At the top of the table is Cambridge, whose students land an average salary of £91,000 in the finance sector, with Oxford University coming in close second with £85,000, and Edinburgh University third with £84,000. Next in line are Imperial College London (£80,000), London School of Economics (£79,000) and Bristol University (£74,000).
According to Emolument co-founder Alice Leguay: “It seems UK recruiters are less concerned about vocational course content giving more weight to a university’s reputation and prestige. Over the years, though, as finance has become more complex and required a higher proportion of employees to be versed in IT, financial engineering and economics, vocational technical and scientific degrees have climbed up in the return on investment charts (Imperial College is a good example). We expect to see this trend intensify in the coming years.”
Emolument also compiled a list of the universities whose female graduates are most likely to buck the pay gap trend.

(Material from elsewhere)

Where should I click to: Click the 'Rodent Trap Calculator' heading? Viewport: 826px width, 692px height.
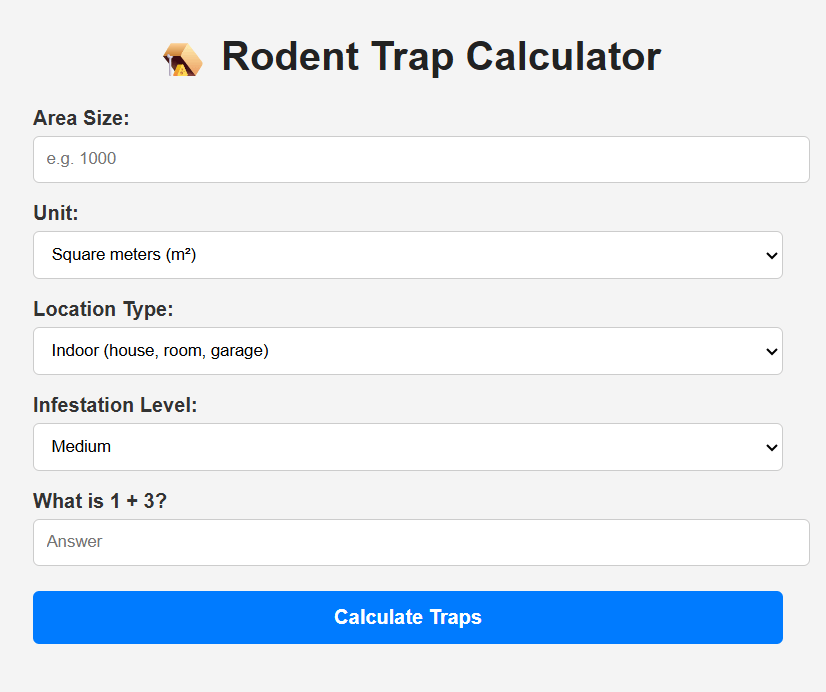(x=441, y=57)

“It is striking to see how many top academic institutions such as Cambridge University struggle to make the list for smallest gender gap, whilst Kingston and Manchester University have trumped the others with three per cent and five per cent respectively,” Leguay added.
Indeed, Kingston and Manchester University are at the top in terms of having the smallest pay gap. Third in line is Liverpool University with six per cent, Newcastle University at nine per cent, and Kent University at 11 per cent.
“North America is clearly ahead of the UK when it comes to managing the gap, with four universities in the table – Columbia University, Johns Hopkins University, Miami and University of North Carolina at Chapel Hill – showing no gap,” Leguay said. “In pure financial terms, they are also miles ahead of the UK with top universities yielding 30 per cent more when it comes to post degree earnings. American graduates are under more pressure to earn as much as possible to repay larger loans due to higher tuition costs.”
When it comes to salaries, Yale, which has been ranked as the best university for banking careers in the US and Canada, will yield £128,032.95 to students, with Harvard’s £125,393.09 in second place. Even Georgetown University, which ranks in tenth place, offers an average salary far beyond that of Cambridge – £106,254.15.
And when it comes to universities in the UK, if you’re a woman who wants the smallest pay gap but the highest earnings then Oxford University is the best place for you, said Leguay.
“As for US and Canada, women who want a smaller pay gap could go to Georgetown University,” she said. “If it’s all about the money then the traditional Ivy League options of Yale, Harvard and University of Penn are the best options.”